幼い頃からこのように少ない食事だったが、動くこともほどんどないためじゅうぶんで、「いただきます」と「ごちそうさま」を心の中で呟いて食事は終わる。
食べ終わって空になった皿を乗せたお盆を小窓の前に置き、しばらくするとその小窓から手が伸びてくる。それはいつもの細く白い指で、冬の頃は
「お母さん、いつもありがとう」
声をかける。
両親とだけは言葉を交わしても良い、触れてもよいとされていたが、いつの日からかそれさえも普通にできなくなっていた。なので、久々に出した声がちゃんと発せられたことに、自分でも驚く。
もう数ヶ月はお互いに言葉を交わしておらず、かけておいて戸惑ってしまう。そんな
「······寒くなってきましたから、あとで火鉢を用意しますね、」
久々に聞いた母の声はどこかよそよそしく、楪はなんだか寂しいと思ったが仕方のないことだと諦める。自分の子であるはずなのに、どこか他人行儀な様子が感じ取れて悲しい気持ちにはなったが、声をかけたことに後悔はなかった。

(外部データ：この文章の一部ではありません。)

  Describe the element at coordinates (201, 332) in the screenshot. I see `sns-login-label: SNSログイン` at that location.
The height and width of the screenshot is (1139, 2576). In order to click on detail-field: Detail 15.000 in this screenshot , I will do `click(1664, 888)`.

もうすぐ十五歳の誕生日を迎える。それはこの住み慣れた狭いセカイからの"お別れ"を意味していた。こうやって毎日気を遣ってくれている母親や、ほとんど声を聞いたことのない父親との別れでもある。期待と不安と。そして、空白。
なにももたない自分は、これからどうやって生きていけばよいか。
十五歳になる数日後には、とうとう山神様に捧げられてしまう。花嫁という名の贄として、生まれた時から決められていたこと。自分の運命を呪ったことはない。
元々家の外に出してもらえず、常に両親に監視されていたのだと今ならわかる。ここに隔離されたのは五歳くらいの頃。泣いても喚いても懇願してもここから出してはもらえなかった。

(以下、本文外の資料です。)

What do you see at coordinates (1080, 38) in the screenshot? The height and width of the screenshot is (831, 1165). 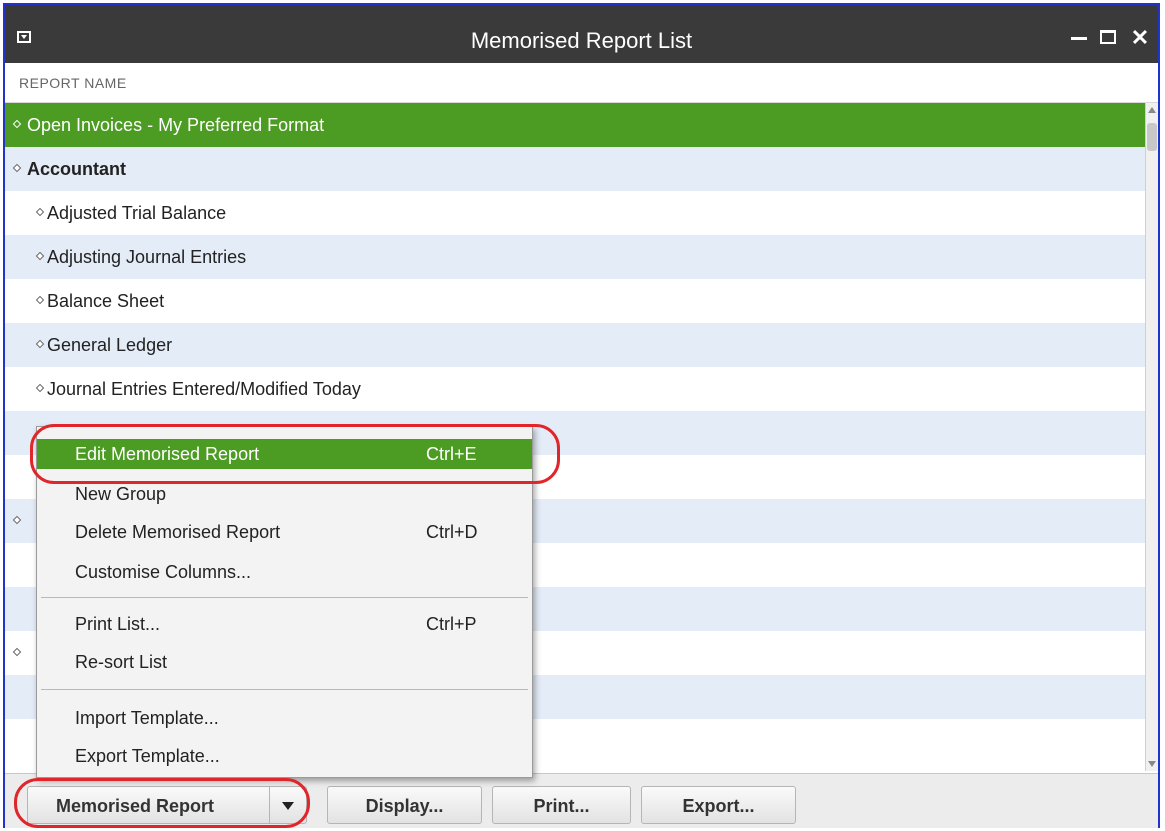 I see `minimize-icon` at bounding box center [1080, 38].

それくらい、山神様の贄になるということはこの村では重要なことで、それに生まれた瞬間から選ばれてしまったことが、孤独のはじまりだった。
楪のセカイは、最初から家の中以上にはなかったのだ。狭いセカイ。でもそれが楪にとっては当たり前で。日常で。普通なのだと。
外に出てはいけない。他人と言葉を交わしてはいけない。触れられてもいけない。そして今はもっと狭い。隔離された四畳半の空間がすべてだった。

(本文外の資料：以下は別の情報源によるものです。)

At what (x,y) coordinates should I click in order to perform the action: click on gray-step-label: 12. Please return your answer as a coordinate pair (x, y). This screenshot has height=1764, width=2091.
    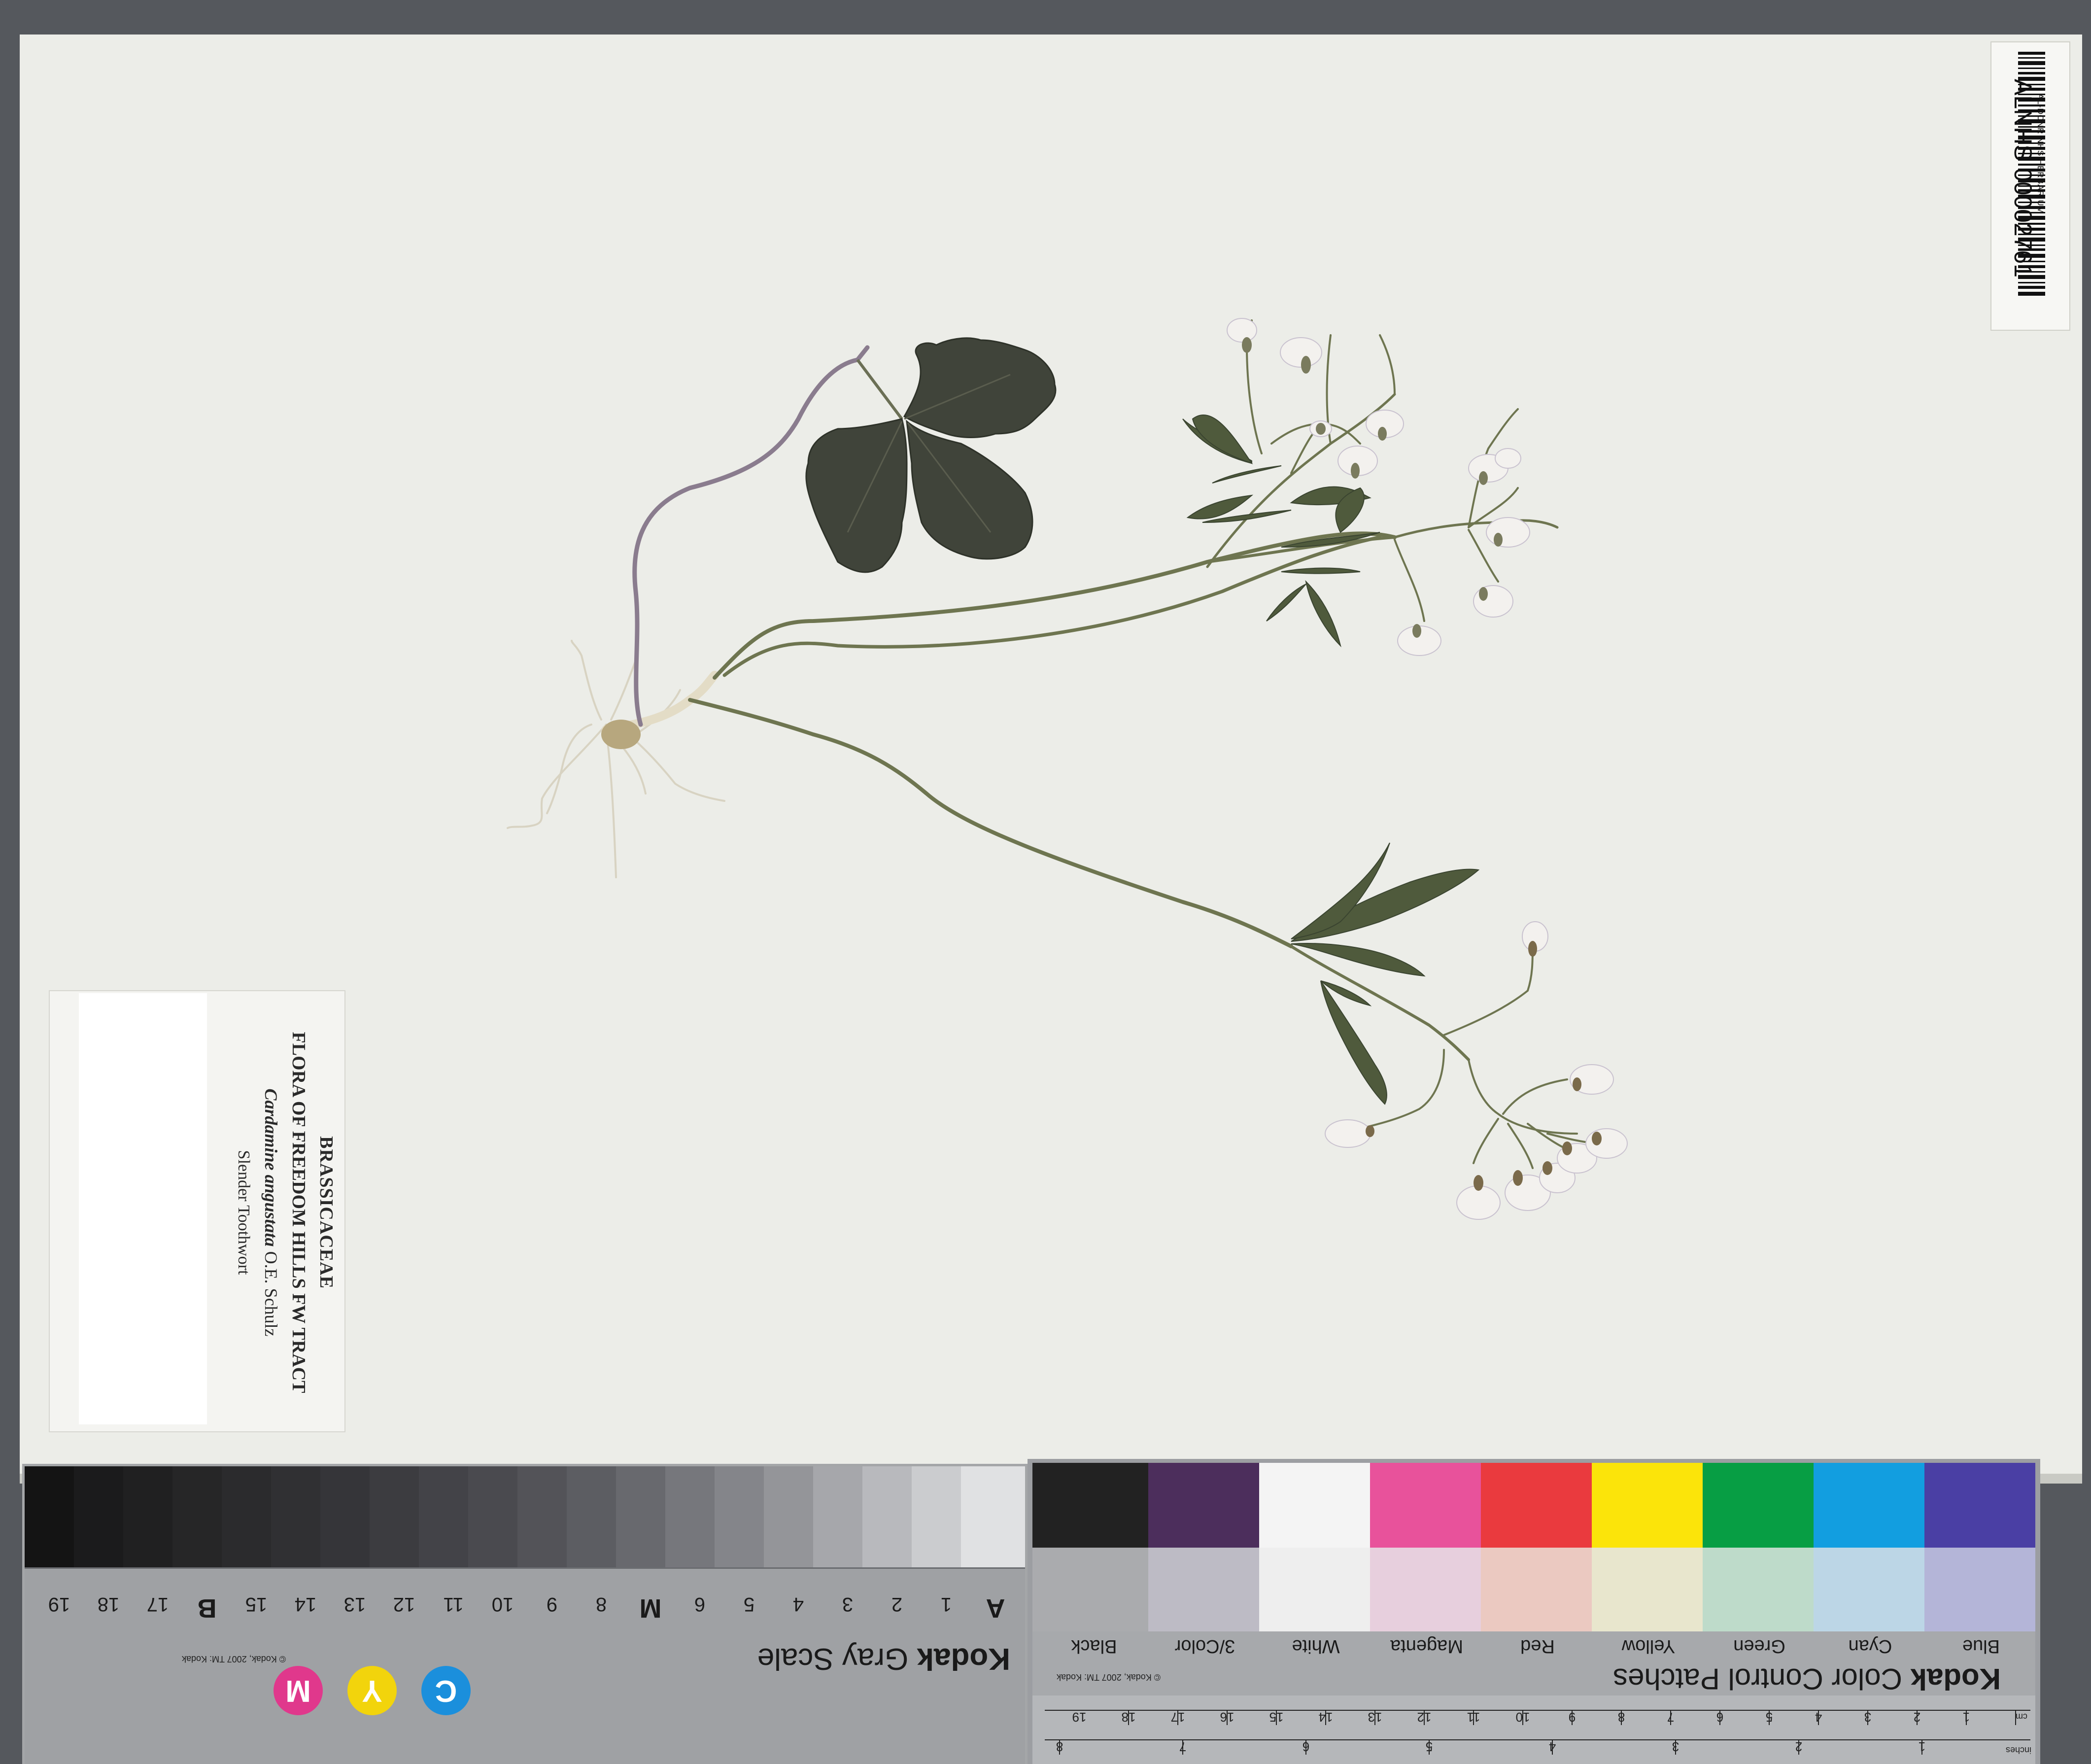
    Looking at the image, I should click on (404, 1604).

薄暗い部屋には行灯のぼんやりとした橙色の灯火がひとつだけ。あの小窓から差し込む光も限られている。その肌は陽を浴びることがないため生白い。
部屋に唯一ある天井に近い小窓から見える空。そこから見えるものは、楪の外のセカイへの好奇心を無限にさせた。
鳥の声。生き物の声。ひとの声。風の音。雨の音。音だけはいつも鮮明に耳に届く。
必要最低限の物以外なにもない部屋に、ひとり。誰かに助けを求めることもない。なぜなら、ずっと言い聞かされてきたからだ。
自分は山神様のモノで、それ以外に触れられれば穢れ、真の役目を果たせなくなる。それは誰も幸せにはしないし、むしろ皆が不幸になってしまうのだ、と。
だからこれが自分の運命で、当たり前のことで、それ以外はすべて諦めるしかないのだと。そう、いつからか思うようになっていた。